_TEXT TO READ_
------------------------------------------------------------

Roth in Retirement Accounts

Tim Rensch, Retirement Services Relationship Manager

“What’s the difference between pre-tax and Roth?”

This is one of the most common questions I receive when working with employees enrolling in a 401(k) plan. The decision to make either type of contribution to your retirement account (whether it is an IRA, 401(k), 403(b), etc.) is a complex decision that can have important tax implications now and in the future.

This article will cover some benefits of Roth contributions and how they compare to pre-tax contributions. It is not intended as a recommendation to contribute to Roth account. A qualified tax professional can help you make a decision that is right for your situation.

Often the question of whether to contribute to pre-tax or Roth is simplified by asking if you prefer to pay taxes now (when you earn your income) or later (when you take the money from your account). This question alludes to a big difference between pre-tax and Roth contributions, but it only scratches the surface of the complexity of the decision.

The best-known difference between Roth and pre-tax is the treatment of contributions and withdrawals for tax purposes. Pre-tax contributions reduce earned income in the year of the contribution, so the IRS does not impose a tax on money that goes into the retirement plan. Roth contributions do not reduce earned income in the year of the contribution, so your tax liability doesn’t change.

When you start taking withdrawals from your retirement account, any withdrawals that come from pre-tax contributions will be taxed as income in that year. This includes investment earnings related to the contributions. Roth contributions have already been taxed so withdrawals that come from Roth contributions are not taxed. Also, if the Roth withdrawal is a “qualified distribution,” any investment gains/earnings are tax free as well. A Roth withdrawal is considered a qualified distribution if your first Roth contribution was at least 5 years prior to the distribution and you’re at least age 59½.

All things being equal, the actuarial difference between Roth and pre-tax contributions is zero. But we know that all things do not remain equal over time.

It’s impossible to know whether your effective tax rate will be higher when you retire compared to today – and yet that is a big determining factor in which contribution type is best for you. You may be able to estimate the tax bracket you will be in during retirement, but Congress may change the tax code between now and then.

------------------------------------------------------------

_SUPPLIED DATA_
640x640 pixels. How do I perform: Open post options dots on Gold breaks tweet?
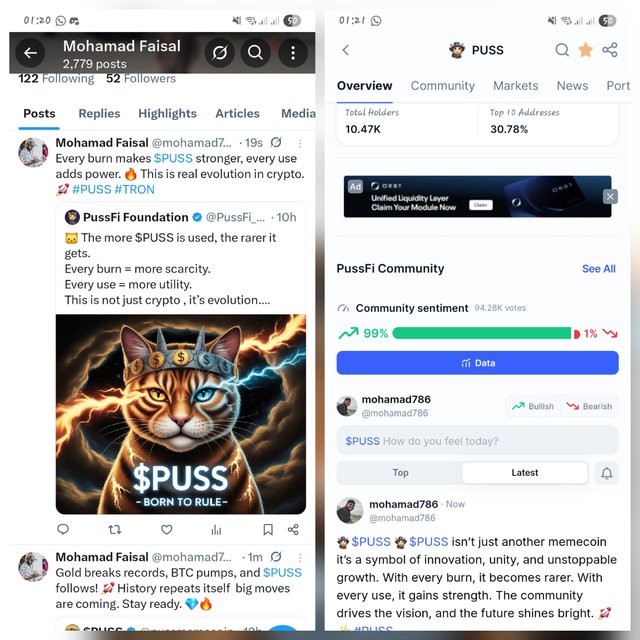300,558
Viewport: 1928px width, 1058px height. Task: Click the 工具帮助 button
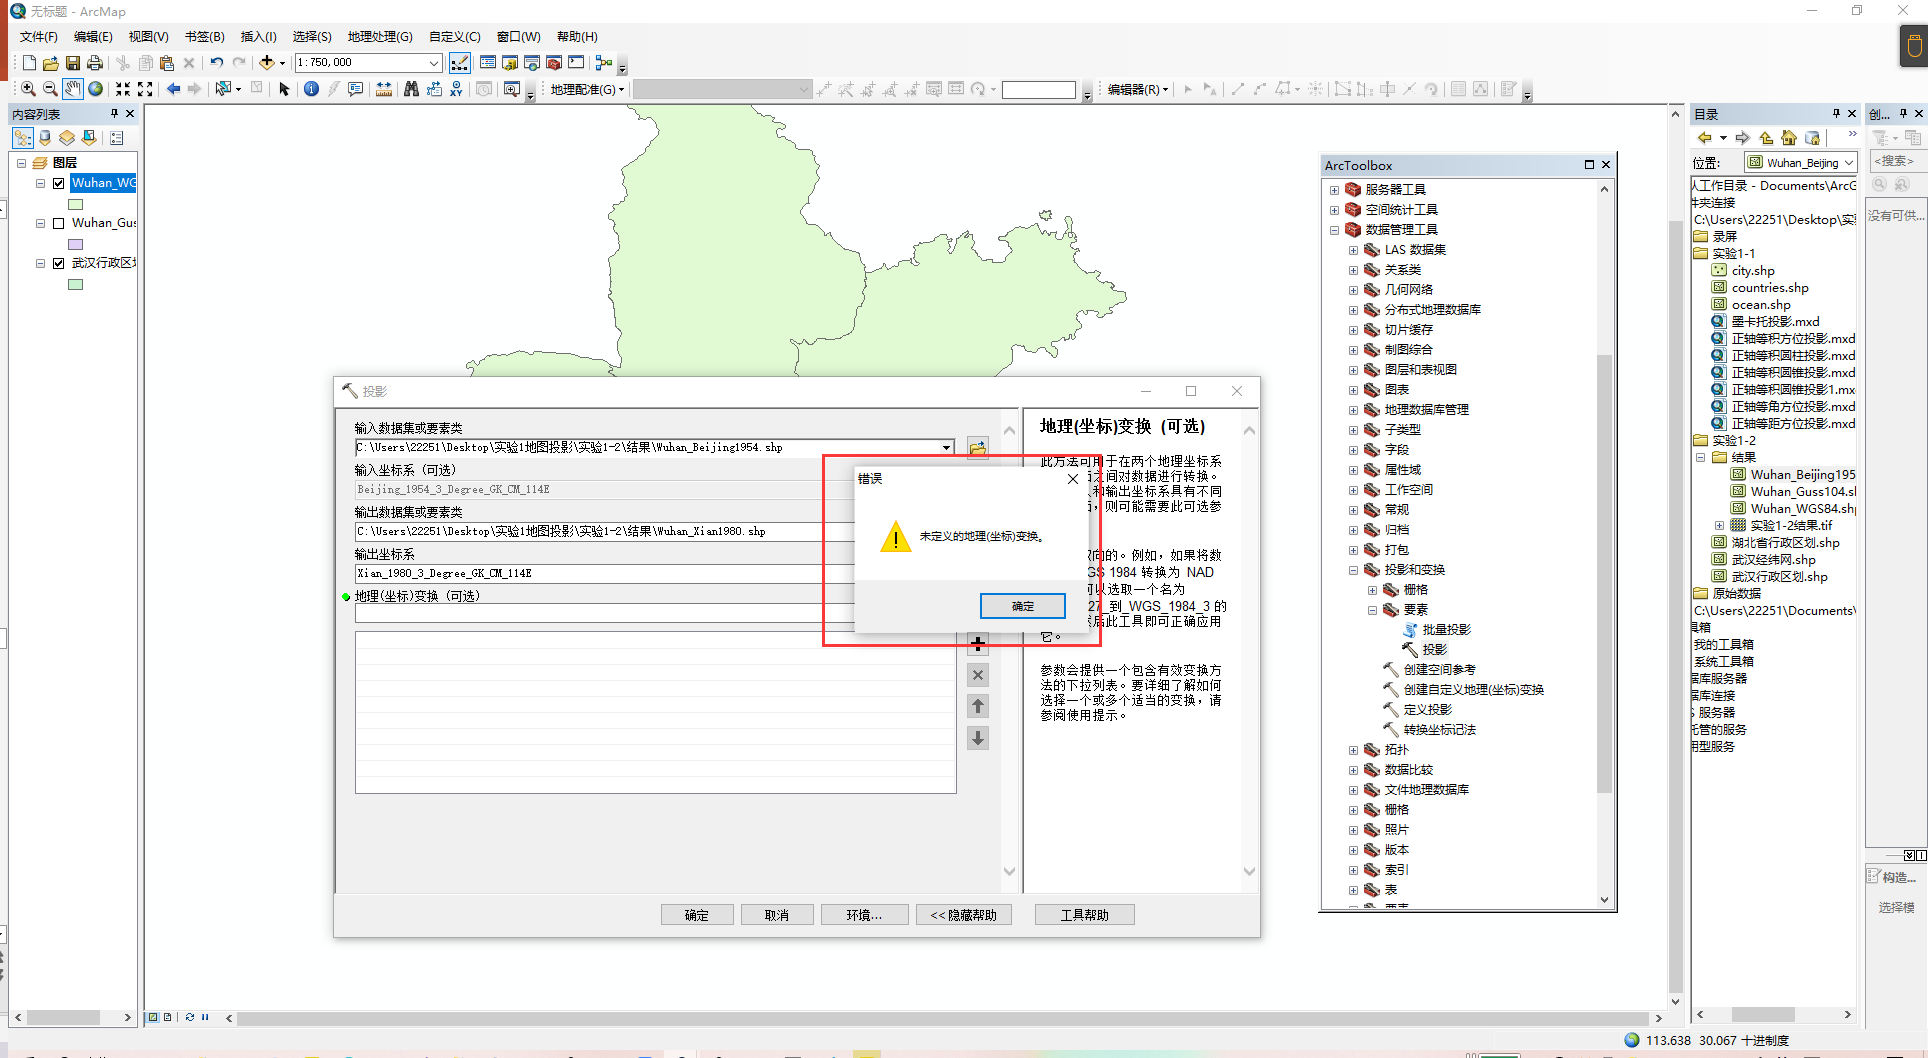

------------------------------------------------------------

_DIRECTION A_
Answer these questions from the retirement-accounts article:
(i) What job title does the author hold?
(ii) How many years before a distribution must the first Roth contribution have been made for it to count as a qualified distribution?
(iii) Who may change the tax code before retirement?
_DIRECTION B_
Please revise the stretch of the retirement-accounts article from "This article will" through "for your situation.", replacing "qualified tax professional" with "licensed tax advisor".
_DIRECTION C_
Summarize the retirement-accounts article in two sentences.

_FULL ANSWER A_
(i) Retirement Services Relationship Manager
(ii) At least 5 years
(iii) Congress

_FULL ANSWER B_
This article will cover some benefits of Roth contributions and how they compare to pre-tax contributions. It is not intended as a recommendation to contribute to Roth account. A licensed tax advisor can help you make a decision that is right for your situation.

_FULL ANSWER C_
Pre-tax contributions reduce earned income in the year they are made, and their withdrawals are taxed as income. Roth contributions are taxed up front and their withdrawals are not, but which type is better depends on retirement tax rates that are impossible to know.